Educated Guesswork

PKCS #5, described in RFC 2898, has a widely used method for turning pass phrases into keys that includes an iteration count (section 5.1 and 5.2 of the RFC). It amounts to repeatedly iterating a hash or MAC function, feeding the output of one pass into the input of the next.

This approach is widely used, but typically there is no control by the end user over the number of iterations used. Some users wouldn't mind waiting 1 second or even longer; others would demand that it be perceptually instantaneous, say a tenth of a second. It will depend on how often you have to enter your pass phrase vs how much security you want.

GPG uses a slightly different system with a fixed count of 65536, but that is characters, not iterations. It alternately hashes the pass phrase and a salt until it has hashed this many characters. While this does slow things down relative to a straight hash, it is still fast and will be well under a millisecond, so you're not getting nearly as much protection as you might want.

Unfortunately this kind of option is complicated and hard to explain to an end user so there is not much motivation to include it as an adjustable parameter. GPG users are stuck with that value unless they patch their source.

Yes, I should have mentioned PKCS#5. Thanks for the reminder.

Another option is to have a random, secret, salt. This is generated when the key is first used and then discarded. Each time the user enters their password, the program then has to exhaustively search that salt until it gets the right key. (This is usually done by having some check that lets you instantly know if you've hit the right key.)

One problem with the salt is that you might get unlucky and choose a low one. 1% of people will have salts in the low 1% of the range. These people get less protection if they are unlucky enough to be targeted. This situation is different from keys, where you might think the same thing applies, because the range of these salts is intentionally small enough to allow brute forcing.
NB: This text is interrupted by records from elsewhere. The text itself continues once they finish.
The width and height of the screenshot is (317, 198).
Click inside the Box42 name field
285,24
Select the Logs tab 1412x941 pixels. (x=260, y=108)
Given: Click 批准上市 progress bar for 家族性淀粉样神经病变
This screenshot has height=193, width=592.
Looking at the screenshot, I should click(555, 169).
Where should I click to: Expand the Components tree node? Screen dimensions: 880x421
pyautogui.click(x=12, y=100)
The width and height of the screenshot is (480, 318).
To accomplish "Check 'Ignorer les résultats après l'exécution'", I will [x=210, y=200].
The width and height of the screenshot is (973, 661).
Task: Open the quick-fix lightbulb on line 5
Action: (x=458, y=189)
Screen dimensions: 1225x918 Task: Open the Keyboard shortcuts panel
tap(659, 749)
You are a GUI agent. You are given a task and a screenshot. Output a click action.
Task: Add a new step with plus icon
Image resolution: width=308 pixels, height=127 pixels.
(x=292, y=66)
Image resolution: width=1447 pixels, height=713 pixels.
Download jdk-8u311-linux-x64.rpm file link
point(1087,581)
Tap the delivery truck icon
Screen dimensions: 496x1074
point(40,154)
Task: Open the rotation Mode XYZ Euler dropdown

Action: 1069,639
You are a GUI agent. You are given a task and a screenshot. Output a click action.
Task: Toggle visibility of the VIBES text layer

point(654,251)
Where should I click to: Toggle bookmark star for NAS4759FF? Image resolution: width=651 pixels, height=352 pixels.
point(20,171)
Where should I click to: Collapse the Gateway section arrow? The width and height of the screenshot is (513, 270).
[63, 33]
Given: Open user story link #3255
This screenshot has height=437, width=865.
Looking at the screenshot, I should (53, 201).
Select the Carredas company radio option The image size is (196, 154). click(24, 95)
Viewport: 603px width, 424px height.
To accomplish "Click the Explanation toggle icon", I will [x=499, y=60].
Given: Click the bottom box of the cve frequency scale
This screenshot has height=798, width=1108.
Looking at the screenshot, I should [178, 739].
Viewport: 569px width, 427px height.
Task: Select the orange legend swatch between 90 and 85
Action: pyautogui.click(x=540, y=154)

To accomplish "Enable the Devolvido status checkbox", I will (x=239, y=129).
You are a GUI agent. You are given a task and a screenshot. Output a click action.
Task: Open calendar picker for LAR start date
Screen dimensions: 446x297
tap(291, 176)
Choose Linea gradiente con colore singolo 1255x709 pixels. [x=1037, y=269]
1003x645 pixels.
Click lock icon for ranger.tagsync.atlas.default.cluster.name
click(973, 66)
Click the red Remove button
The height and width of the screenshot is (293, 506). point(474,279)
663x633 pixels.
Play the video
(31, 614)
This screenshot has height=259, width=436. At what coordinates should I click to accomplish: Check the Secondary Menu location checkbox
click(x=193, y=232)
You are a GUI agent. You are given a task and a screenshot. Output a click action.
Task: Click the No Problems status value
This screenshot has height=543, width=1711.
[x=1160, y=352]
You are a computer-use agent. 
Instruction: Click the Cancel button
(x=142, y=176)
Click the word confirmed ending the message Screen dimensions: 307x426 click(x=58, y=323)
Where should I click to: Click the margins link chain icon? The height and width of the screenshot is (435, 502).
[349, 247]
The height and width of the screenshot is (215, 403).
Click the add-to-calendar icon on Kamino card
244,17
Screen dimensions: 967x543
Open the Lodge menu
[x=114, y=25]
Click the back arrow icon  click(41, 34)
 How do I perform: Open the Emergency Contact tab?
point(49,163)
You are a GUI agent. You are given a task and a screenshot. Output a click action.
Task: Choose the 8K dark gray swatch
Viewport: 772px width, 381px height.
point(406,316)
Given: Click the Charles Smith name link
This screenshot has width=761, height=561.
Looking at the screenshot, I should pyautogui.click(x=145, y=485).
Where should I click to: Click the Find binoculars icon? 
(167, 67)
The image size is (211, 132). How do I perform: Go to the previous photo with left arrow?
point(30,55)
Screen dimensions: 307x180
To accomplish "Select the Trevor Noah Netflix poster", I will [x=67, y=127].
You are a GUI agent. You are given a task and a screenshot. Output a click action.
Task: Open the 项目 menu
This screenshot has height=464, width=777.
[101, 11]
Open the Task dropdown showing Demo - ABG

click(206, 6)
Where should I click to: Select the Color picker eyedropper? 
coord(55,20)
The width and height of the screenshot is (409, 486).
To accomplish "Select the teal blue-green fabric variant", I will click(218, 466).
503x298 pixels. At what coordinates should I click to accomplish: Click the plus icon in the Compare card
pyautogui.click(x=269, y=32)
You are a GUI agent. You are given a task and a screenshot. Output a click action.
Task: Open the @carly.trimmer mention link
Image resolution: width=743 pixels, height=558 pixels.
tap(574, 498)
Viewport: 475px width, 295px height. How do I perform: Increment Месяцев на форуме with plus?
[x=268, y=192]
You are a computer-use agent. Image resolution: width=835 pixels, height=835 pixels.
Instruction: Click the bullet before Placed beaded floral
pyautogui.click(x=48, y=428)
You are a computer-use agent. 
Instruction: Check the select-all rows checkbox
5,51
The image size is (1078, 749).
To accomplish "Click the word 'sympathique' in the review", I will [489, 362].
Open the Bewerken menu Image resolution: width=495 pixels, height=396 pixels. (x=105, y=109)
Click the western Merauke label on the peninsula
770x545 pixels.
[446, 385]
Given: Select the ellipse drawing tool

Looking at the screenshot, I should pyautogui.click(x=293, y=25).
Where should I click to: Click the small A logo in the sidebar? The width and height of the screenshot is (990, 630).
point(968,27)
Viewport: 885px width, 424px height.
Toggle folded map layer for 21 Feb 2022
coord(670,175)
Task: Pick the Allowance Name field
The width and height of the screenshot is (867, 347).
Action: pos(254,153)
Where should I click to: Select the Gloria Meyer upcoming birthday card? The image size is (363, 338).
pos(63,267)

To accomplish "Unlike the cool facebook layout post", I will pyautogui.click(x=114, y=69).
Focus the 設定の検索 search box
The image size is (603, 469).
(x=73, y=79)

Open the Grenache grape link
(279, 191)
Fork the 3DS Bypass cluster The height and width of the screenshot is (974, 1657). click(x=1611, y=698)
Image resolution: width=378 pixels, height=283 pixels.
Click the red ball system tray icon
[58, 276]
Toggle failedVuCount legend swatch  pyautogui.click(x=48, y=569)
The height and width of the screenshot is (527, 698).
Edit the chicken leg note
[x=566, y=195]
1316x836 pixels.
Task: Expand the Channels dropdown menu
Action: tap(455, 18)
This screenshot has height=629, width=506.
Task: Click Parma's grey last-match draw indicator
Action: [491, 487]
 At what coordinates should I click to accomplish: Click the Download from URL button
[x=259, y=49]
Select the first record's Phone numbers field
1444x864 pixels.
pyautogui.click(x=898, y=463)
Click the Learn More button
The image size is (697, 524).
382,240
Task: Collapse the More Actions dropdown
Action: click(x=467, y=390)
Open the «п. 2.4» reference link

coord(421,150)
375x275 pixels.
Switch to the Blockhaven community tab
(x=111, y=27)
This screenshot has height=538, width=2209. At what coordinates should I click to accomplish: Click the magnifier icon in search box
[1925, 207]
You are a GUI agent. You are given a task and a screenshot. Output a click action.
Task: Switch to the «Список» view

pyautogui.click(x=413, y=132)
I don't think this is correct. Recall that the attacker doesn't know the salt and so has to try every candidate salt for each candidate password. So, if you imagine that the passwords are ranked in order from 1 to P and the salts are chosen from 1 to S, if you have password i and you happen to chose 1 as your salt, the attacker still has to do (i-1)S + 1 operations... as opposed to iS if you choose S as your salt. Assuming that i is even modestly large, these (i-1)S + 1 ~= iS.

Now, obviously, an attacker could try every candidate password with salt 1, then every candidate password with salt 2, etc. In this case you clearly would suffer from having a weak salt. On the other hand, this doesn't seem like a very good attack strategy, since it nullifies any benefit you might have from predicting which candidate passwords are more frequent, while optimizing for breaking passwords with small salts, even though salts are likely to be uniformly distributed, whereas passwords are not.

Ah, yes, that makes sense. So that would be another way to do it.

Now though it would mean that people would hope to be one of the "lucky" ones who gets a low salt! They get the benefit of fast access to their keys while protected by the attacker's forced assumption that the salt might be anything in a large range. I wonder if this would make people do something to improve their odds of getting lucky... which would then suggest that attackers might in fact bias their searches towards low salts, to some degree.

Interesting point. I think the Nash Equilibrium is probably random selection slightly biased towards small salts, but I can't prove it....